TASK DIRECTIONS
Range to output from the entries below: the line containing "The width and height of the screenshot is (800, 468)." through the line containing "Instruction: Open the". Set it down exactly, ends included, nothing else.

EXERCISE DATA
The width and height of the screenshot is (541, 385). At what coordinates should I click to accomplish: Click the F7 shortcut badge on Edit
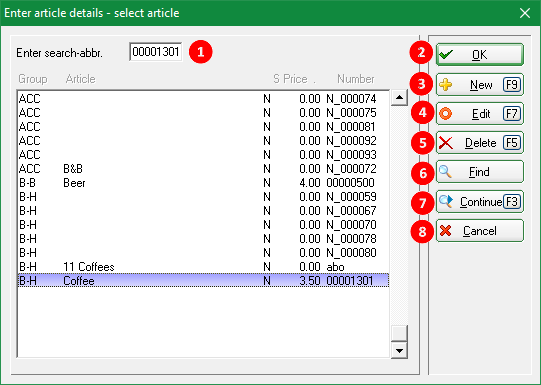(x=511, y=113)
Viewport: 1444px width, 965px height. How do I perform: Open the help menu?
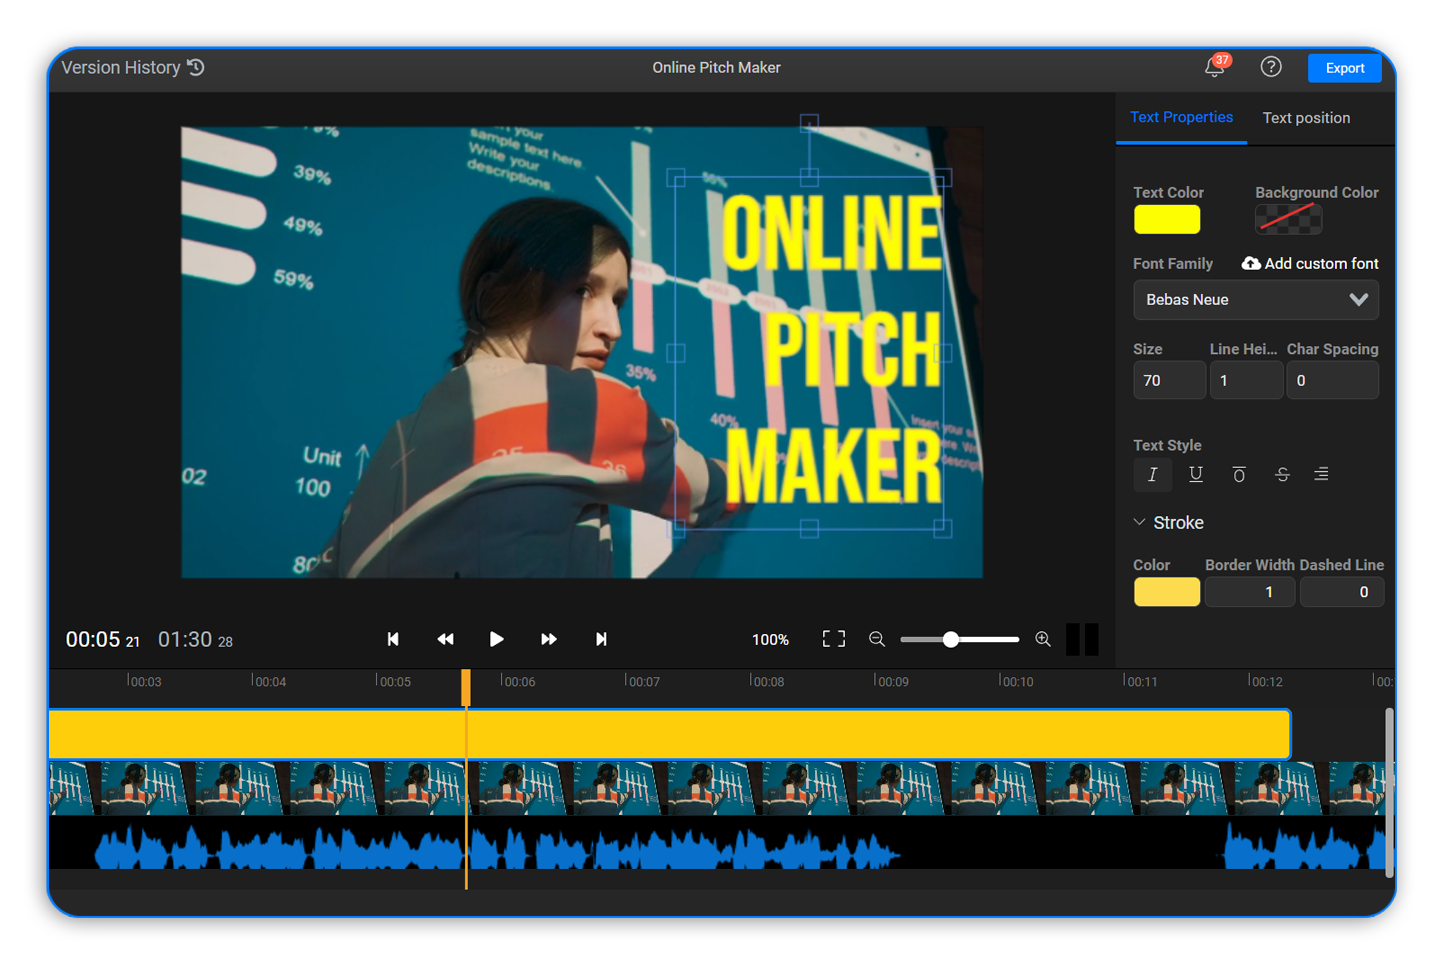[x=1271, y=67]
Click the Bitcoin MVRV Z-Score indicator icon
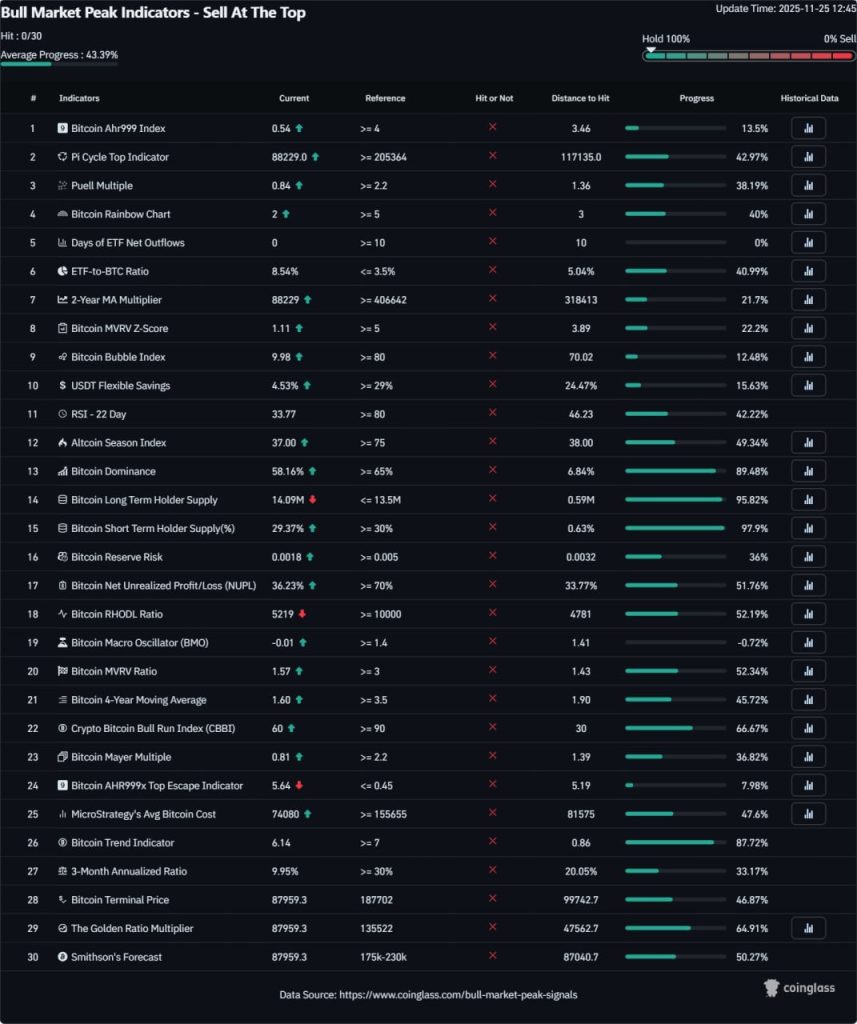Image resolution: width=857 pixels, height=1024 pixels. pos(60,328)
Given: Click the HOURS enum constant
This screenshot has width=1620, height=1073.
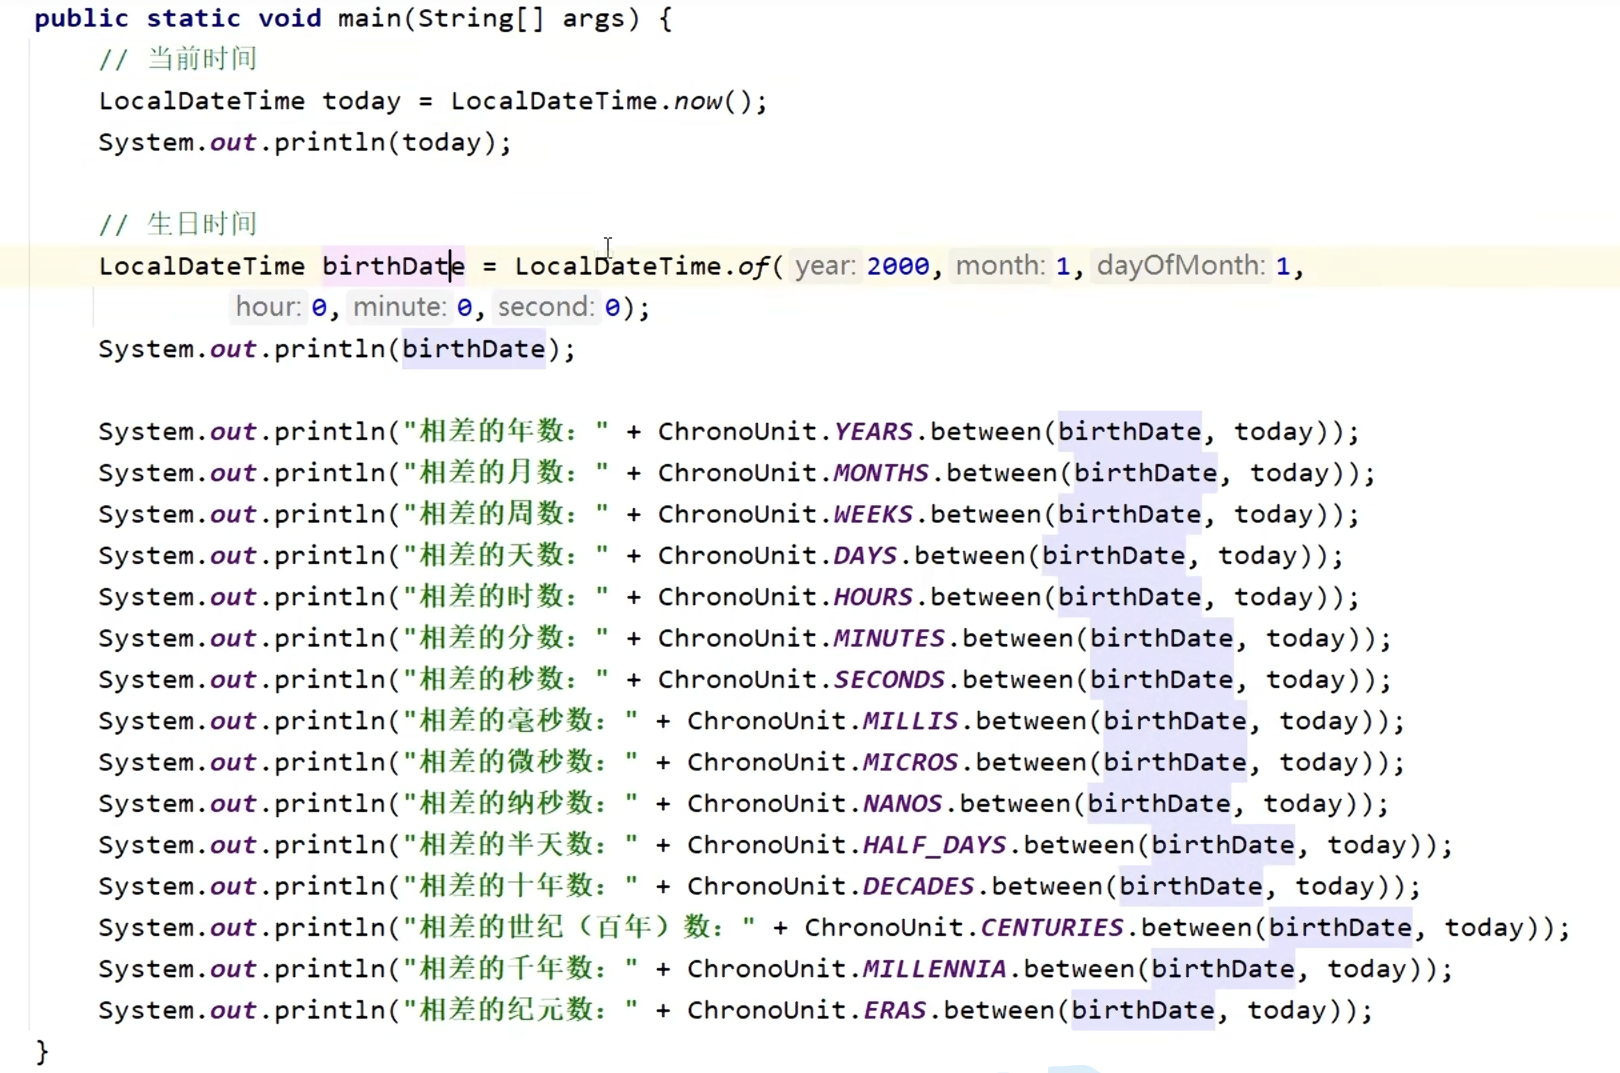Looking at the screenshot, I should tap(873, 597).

...

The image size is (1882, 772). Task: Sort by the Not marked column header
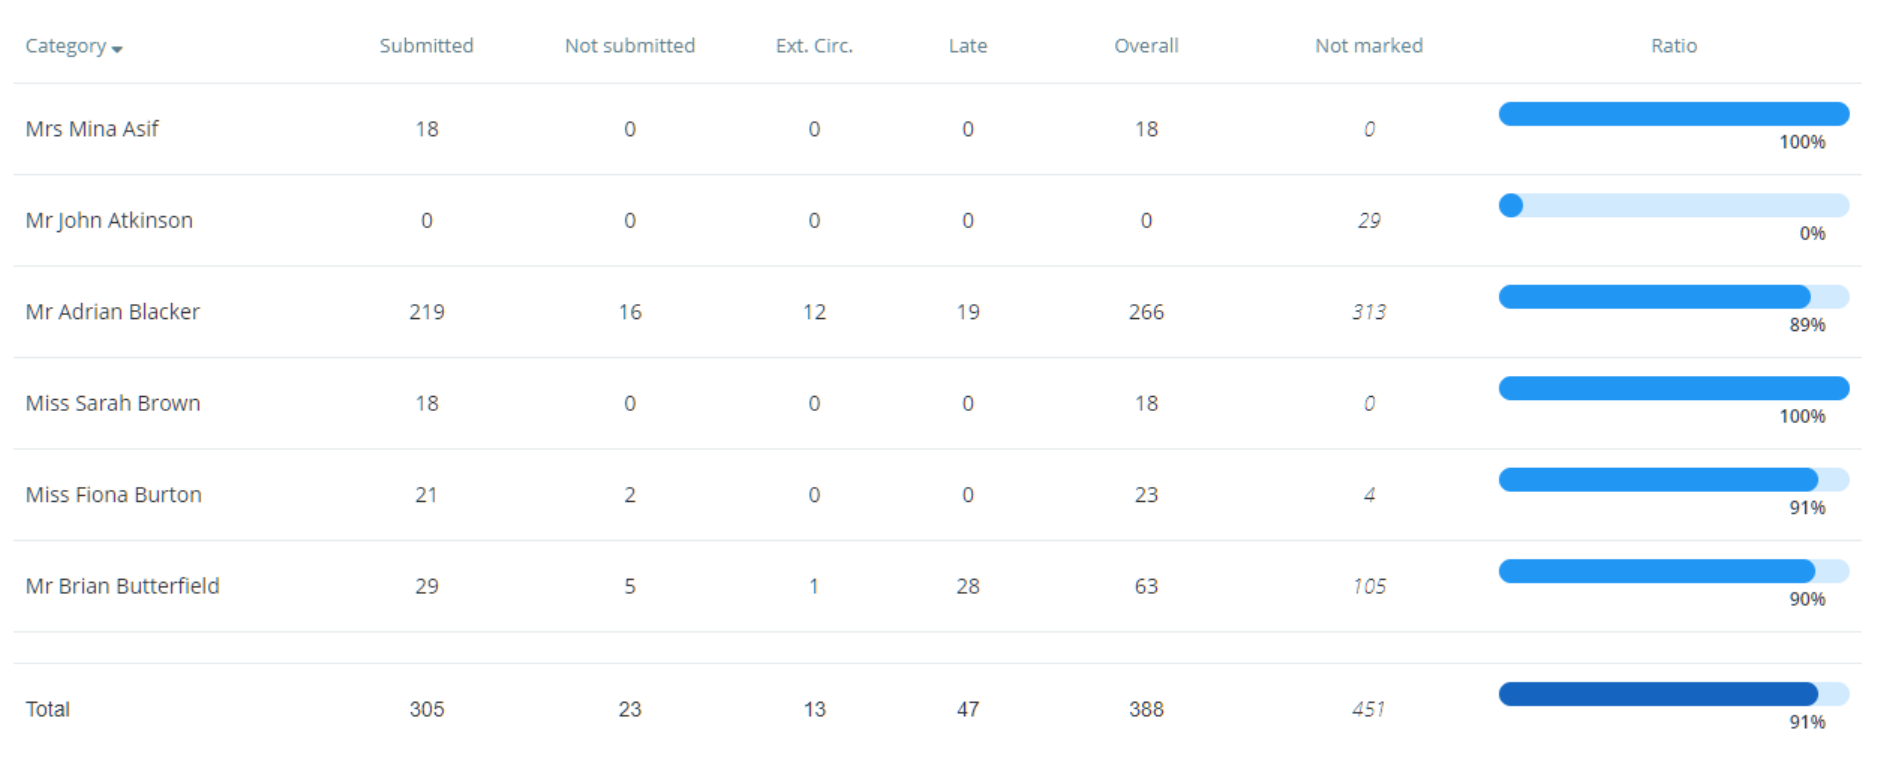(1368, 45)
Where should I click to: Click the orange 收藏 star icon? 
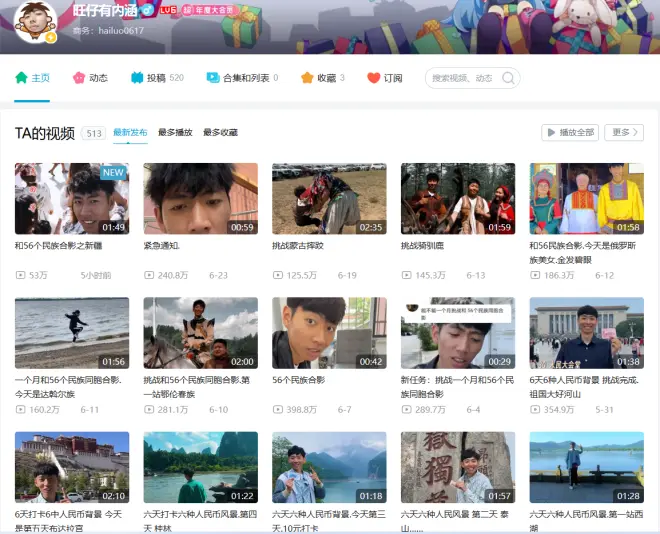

--

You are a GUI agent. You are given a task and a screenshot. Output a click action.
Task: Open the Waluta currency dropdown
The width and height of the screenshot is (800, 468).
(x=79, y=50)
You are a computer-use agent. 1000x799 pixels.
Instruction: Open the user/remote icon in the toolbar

OUTPUT OF THE TASK
The width and height of the screenshot is (800, 468).
(x=79, y=50)
You are a computer-use agent. 1000x799 pixels.
Instruction: Open the user/remote icon in the toolbar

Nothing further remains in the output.